29 Ekim 2010 Cuma

Bulutların üstünde

Her gün ömrünüzü tükettiğiniz, bitmek tükenmek bilmeyen dakikalarınızı trafikte harcadığımız, her an ezilme tehlikesi ile yaşadığınız, zehirli kirli havasını soluduğunuz şehrin yukarıdan hani derler ya kuş bakışı neye benzediğini biliyor musunuz? Hiç merak ettiniz mi?

Aşağı yukarı bu  resme benziyor.

Peki oradan oraya yetişmek için çaba gösterirken, hayatınızın akıp giden dakikaları içinden hangisinin önemli olduğunu biliyor musunuz?

Geciktiğimiz toplantılar, geç kaldığımız buluşmalar, bir türlü yetişmeyen işler ve alışveriş merkezlerinde harcanan hayatlar. Çocuklarımız hızla serpilip büyürken, bizim kontrolümüz dışında yepyeni bir dünyaya adım atmaya hazırlanırken ömür dediğimiz defterin sayfaları hızla tükeniyor.

Ne Galatasaray ne Fenerbahçe çekişmesi ne her taşın altında aradığımız komplo teorileri, ne de artık sıradan gelen sıkıntılı iç karartıcı haber bombardımanı içinde bulunduğumuz ve tükettiğimiz zamanımızın "gerçek " değeri değildir.

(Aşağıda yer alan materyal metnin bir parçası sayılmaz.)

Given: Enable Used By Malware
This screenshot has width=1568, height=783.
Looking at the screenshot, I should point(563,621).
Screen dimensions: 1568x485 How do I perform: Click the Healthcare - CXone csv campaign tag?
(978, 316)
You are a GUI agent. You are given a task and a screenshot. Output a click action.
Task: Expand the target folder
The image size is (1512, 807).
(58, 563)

Üniversite yıllarında bitmek tükenmek bilmeyen otobüs yolculuklarında neredeyse her kapta şoförü, her aracı ezbere tanır hale gelmiştim. Ne marka sigara içer, nerede hızlanır, hangi şarkıları dinler hepsini biliyordum. O yolun her bir kilometresini günün her farklı saatinde rahat koltuğumda otururken kat etmiştim.

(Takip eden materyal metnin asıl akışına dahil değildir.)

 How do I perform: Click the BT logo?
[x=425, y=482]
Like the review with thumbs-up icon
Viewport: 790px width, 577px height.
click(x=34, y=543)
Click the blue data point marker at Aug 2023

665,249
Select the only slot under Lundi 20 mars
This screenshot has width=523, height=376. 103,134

İşten eve gelir gibi rahat ve emin hissediyordum kendimi. Her şey yolundaydı ve katlanılması gereken basit bir sıkıntıydı benim için oysa ömrüm geçiyordu.

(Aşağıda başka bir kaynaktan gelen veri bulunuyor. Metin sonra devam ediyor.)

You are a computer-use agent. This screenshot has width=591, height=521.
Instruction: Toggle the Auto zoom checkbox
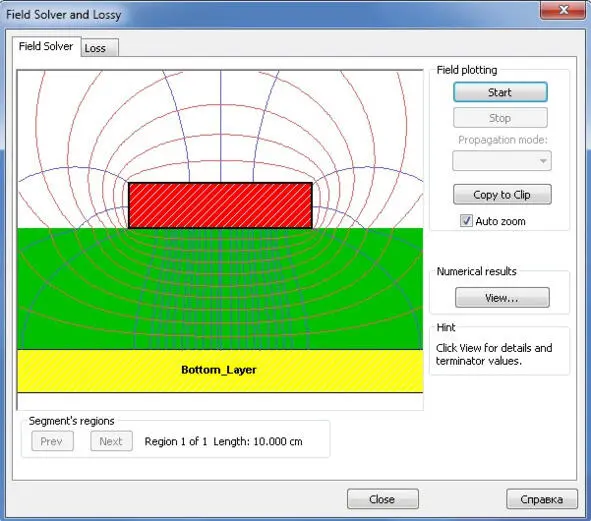click(x=466, y=221)
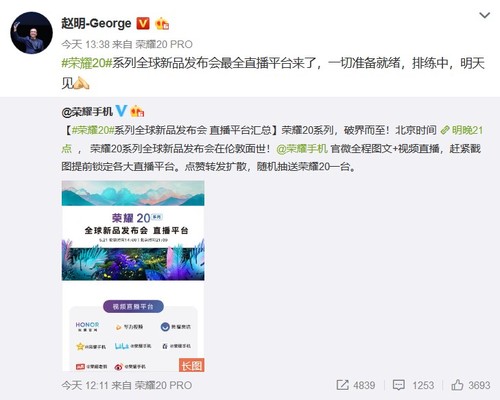Viewport: 500px width, 400px height.
Task: Open the 今天 12:11 original post timestamp
Action: [85, 385]
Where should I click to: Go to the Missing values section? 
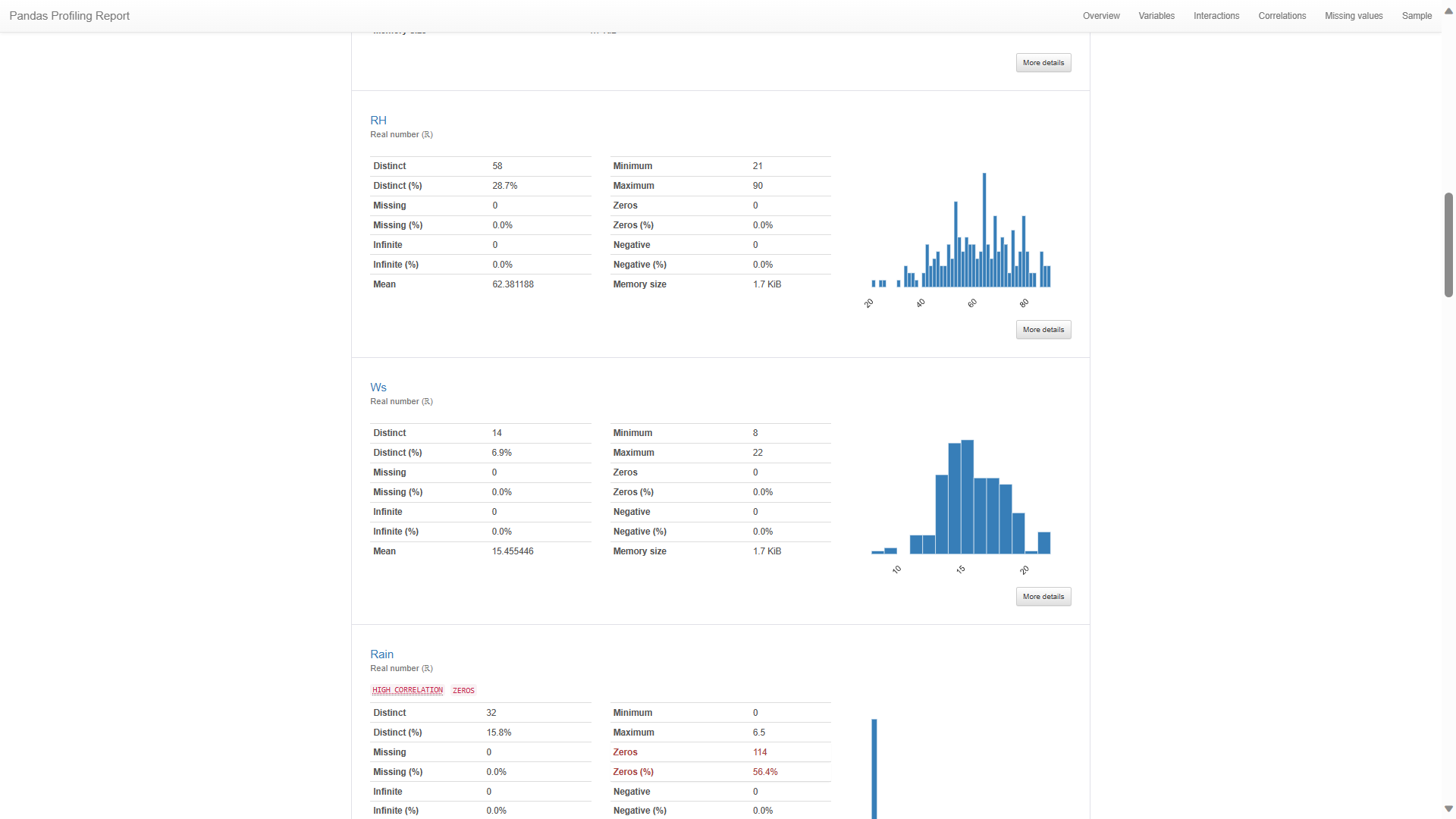tap(1354, 15)
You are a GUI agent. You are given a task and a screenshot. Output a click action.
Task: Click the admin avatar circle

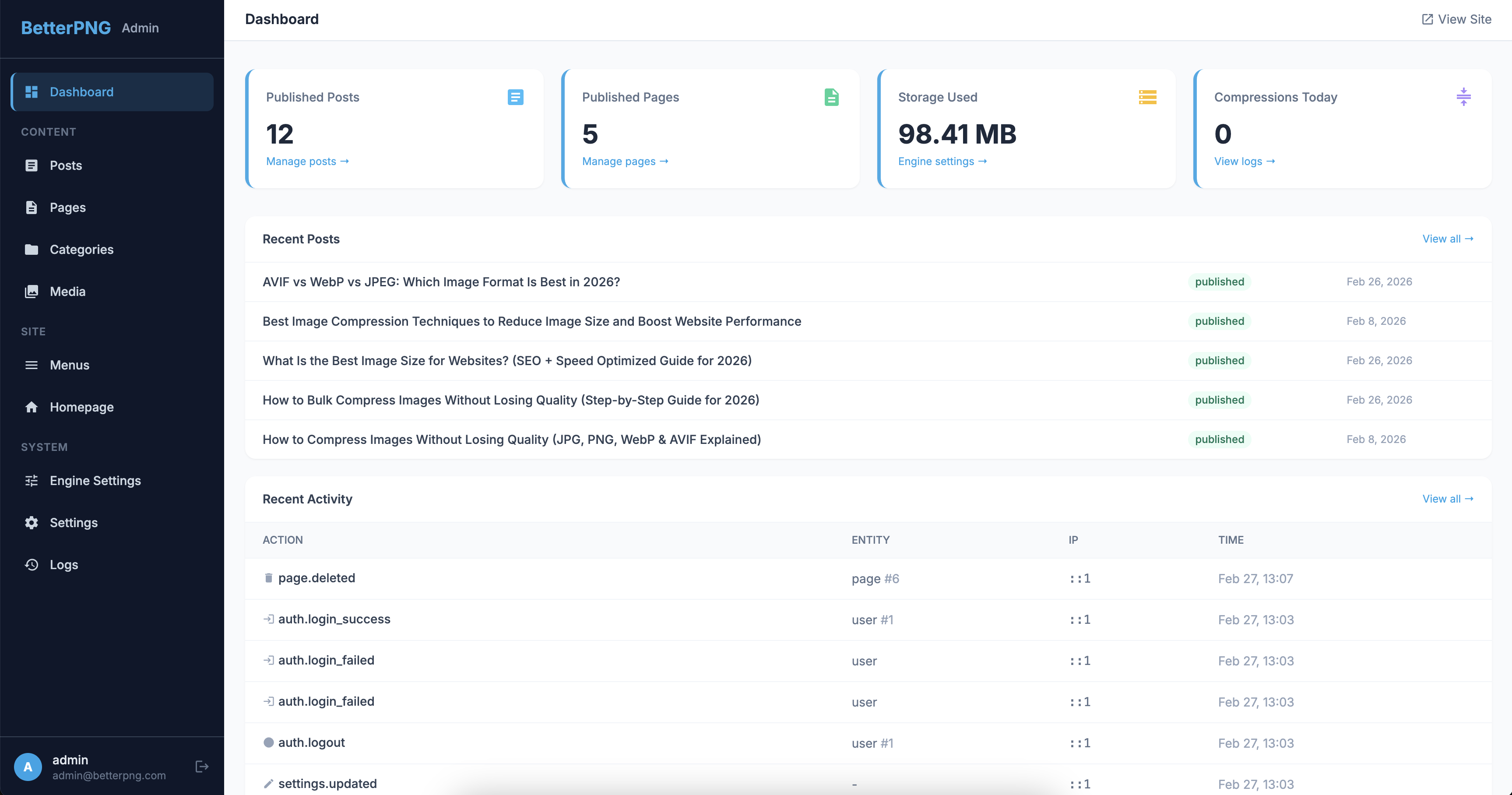click(28, 766)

Sonra bir gün aynı yolun çok emin olduğum defalarca kat ettiğim kısmını uçağın penceresinden görme şansım oldu. O bitmek bilmeyen yol ne kadar dar ne kadar ince ve kırılgandı.

Bulunduğumuz yükseklikten yolun üzerinde her iki yöne devam eden araçlar görülmüyorlardı ama onlar oradaydılar.

Yolun sağında solunda her yeri önce düzenli sürülmüş tarlalar ile sonra bomboş belki hiçbir insanın yaşamadığı topraklarla doluydu. Bizim tüm kaygılarımızın, endişelerimizin aslında ne kadar manasız olduğunu öğrendim o yolculukta.

Kendi yolumuzda insanüstü bir gayretle ilerlemeye çalışmaktan sağımızı solumuzu göremez hale geliyorduk. Hadi diyelim ki durduk şöyle bir etrafımıza baktık görebildiklerimiz görebilmemiz gerekenlerin çok küçük bir parçası idi.

Kendi küçük dünyamızda kaybolmuş küçük ruhlardık ve bunu anlamak için yükseklere çıkıp derin ve keskin bir bakışla kendimizi incelememiz gerekiyordu.

Hayat dediğimiz şey sadece televizyondaki diziler, bilgisayardaki yazılar, edilen kavgalar, tutulmayan sözler değil aksine kesinlikle çok dikkatli kullanmamız ve her anının kıymetini bilmemiz gereken çok nadir, çok kırılgan bir hediye.

Doğumuzla paket açılıyor ve ölümümüzle diğer çöplere karışıyor.

 Ne  bir eksik ne bir fazla.

Zamanı geldiğinde diğer çöpler arasında işte sonuna kadar tüketilmiş tek bir damlası bile ziyan edilmemiş muhteşem bir ömür örneği  diyebilmemiz dileği ile.